Almost every week, one of the biggest questions was whether Lui Fuga could play. But unlike the previous season, the answer was always no. Fuga's formerly strong shoulders had simply taken too much pounding. He couldn't will himself into games the way he did in 2000.

"Without his presence inside, it really put a strain on guys like Mike Iosua and Lance Samuseva," Singletary said.

But Fuga, a 6-foot-1, 302-pound junior from Waipahu High School, is back.

"He's a little rusty in his technique. But he's going to be fine," Singletary said. "He's a veteran, a guy we're going to rely a great deal on. He's a guy who has been to war for us and is a leader in many ways. (He's) vocal, a guy the guys really respect."

In 2000, Fuga, the team's co-most inspirational player, was in on 42 tackles, despite playing hurt the entire season. He showed his promise as a freshman, recovering two fumbles in 11 games and making a sack in the 1999 Oahu Bowl.

Because Fuga was such a leader the year before, it was deflating for the Warriors to see him on the sideline last fall. The good news for UH is that because Fuga couldn't play last year, he gained an additional season of eligibility because of medical hardship -- hardship he says is history.

"My shoulders are OK," said Fuga, who underwent surgery on both last year. "The pain's gone down. It's way better than last year and every day it gets a little better."

Fuga speaks slowly in a soft voice, one that linebacker Chris Brown said doesn't match Fuga's on-field personality.

"The guy is a mad man, a psycho," converted defensive lineman Brown said. "He's the man in the front there. I remember playing with him up front as a freshman, how good he was at keeping the offensive linemen off of the linebackers. But he also makes plays because he's athletic, quick and strong. He's the real deal. Last year was really hard for him.
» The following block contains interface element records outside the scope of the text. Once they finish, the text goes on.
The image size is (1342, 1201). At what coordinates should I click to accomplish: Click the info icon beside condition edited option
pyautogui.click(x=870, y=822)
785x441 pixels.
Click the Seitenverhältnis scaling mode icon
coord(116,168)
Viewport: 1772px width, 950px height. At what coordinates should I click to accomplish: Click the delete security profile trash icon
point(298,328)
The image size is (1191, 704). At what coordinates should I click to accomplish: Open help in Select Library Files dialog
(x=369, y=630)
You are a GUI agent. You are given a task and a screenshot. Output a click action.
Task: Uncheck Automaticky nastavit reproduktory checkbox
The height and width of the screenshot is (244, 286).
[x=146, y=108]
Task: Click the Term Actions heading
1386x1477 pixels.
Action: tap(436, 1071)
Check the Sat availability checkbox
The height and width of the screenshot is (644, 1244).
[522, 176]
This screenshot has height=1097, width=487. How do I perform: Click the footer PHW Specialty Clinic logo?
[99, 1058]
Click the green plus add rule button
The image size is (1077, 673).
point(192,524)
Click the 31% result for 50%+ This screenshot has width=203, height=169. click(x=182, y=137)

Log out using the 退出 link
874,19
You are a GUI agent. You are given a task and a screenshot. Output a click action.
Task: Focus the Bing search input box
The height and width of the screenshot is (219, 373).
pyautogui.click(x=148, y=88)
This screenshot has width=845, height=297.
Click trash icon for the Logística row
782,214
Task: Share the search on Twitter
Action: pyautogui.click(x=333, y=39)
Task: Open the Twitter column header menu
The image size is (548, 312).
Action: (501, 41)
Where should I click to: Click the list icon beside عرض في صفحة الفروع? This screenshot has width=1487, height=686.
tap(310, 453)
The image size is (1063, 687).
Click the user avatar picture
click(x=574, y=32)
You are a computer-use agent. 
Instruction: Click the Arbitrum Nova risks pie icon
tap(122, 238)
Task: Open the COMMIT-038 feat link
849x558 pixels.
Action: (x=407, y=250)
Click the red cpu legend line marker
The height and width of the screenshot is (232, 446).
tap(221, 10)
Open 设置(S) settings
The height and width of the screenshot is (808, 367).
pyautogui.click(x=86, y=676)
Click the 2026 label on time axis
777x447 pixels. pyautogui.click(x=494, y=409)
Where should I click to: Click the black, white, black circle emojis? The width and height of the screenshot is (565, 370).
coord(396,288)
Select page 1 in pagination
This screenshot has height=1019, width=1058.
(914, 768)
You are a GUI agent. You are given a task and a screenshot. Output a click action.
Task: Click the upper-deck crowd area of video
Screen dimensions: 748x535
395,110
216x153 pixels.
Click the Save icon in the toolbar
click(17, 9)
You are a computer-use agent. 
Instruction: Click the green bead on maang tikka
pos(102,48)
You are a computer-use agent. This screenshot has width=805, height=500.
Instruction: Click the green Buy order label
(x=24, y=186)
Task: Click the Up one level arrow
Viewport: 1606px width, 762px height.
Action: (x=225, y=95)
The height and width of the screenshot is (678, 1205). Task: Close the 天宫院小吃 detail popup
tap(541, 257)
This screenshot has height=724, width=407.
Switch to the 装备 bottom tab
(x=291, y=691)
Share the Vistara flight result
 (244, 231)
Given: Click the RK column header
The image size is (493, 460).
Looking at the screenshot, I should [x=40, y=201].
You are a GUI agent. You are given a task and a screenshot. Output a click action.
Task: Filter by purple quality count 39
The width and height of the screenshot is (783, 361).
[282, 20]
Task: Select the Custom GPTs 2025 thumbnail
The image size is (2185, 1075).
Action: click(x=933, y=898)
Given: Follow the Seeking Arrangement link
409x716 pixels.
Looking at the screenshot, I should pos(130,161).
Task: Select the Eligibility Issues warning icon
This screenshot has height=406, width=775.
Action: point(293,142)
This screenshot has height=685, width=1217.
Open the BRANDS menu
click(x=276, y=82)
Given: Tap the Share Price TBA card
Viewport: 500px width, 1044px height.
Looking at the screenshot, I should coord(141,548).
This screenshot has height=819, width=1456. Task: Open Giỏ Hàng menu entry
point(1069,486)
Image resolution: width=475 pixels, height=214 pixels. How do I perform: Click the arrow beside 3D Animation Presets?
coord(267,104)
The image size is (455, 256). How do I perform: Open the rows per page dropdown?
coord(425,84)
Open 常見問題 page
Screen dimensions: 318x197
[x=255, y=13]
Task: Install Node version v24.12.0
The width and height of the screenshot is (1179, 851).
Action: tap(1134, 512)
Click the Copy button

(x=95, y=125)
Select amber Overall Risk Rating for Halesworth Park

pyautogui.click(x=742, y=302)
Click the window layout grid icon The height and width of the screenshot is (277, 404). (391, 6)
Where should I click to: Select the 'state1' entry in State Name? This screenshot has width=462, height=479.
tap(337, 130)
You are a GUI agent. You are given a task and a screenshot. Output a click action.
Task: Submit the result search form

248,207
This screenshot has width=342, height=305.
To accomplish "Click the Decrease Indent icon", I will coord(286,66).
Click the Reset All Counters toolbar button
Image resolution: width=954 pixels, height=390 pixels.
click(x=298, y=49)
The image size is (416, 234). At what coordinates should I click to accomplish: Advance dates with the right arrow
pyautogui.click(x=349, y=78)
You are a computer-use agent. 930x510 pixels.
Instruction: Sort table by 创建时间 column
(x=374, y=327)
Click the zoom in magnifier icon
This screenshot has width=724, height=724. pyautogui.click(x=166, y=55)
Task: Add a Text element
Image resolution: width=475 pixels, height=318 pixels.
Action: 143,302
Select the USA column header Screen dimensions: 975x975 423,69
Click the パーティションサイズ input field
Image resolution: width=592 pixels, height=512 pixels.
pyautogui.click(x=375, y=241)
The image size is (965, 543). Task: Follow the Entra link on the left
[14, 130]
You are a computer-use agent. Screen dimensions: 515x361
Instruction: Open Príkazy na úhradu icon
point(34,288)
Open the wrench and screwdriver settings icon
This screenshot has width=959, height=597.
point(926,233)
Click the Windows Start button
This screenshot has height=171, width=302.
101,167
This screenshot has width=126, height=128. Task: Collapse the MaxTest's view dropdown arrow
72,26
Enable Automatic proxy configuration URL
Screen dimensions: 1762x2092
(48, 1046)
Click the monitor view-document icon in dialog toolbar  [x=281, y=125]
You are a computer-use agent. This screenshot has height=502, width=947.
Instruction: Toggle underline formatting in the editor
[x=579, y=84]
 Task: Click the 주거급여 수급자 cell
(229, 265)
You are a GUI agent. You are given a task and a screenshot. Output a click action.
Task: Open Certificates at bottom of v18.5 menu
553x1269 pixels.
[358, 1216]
But if you can't play, you can't play."

His shoulders were so weak, he could barely lift weights last year. Fuga's bench press is back up to 385 pounds now. Most of last year he struggled to push 200.

"Hopefully, I can get it up to 400 again soon," he said.

Highly regarded junior college transfer Isaac Sopoaga is progressing well in school, and should be ready in the fall, Singletary said. A rotation of Fuga, Sopoaga and Samuseva at tackle could give UH's defense a strong foundation.

For now, the guys who are here will work on technique, strength and quickness.

They want to spend more time wrecking opposing offenses and less time in the training room. They're a big reason coach June Jones limits contact in practice.

When the reinforcements come in August, Singletary will get a true idea of what he has to work with. His veterans did well last year, but they'd like to enjoy success with fewer injuries -- and with Fuga in the middle of things.

"Overall, everything's OK," Fuga said is his soft voice after practice yesterday.

They could be even better than that in the fall, especially if his shoulders hold out.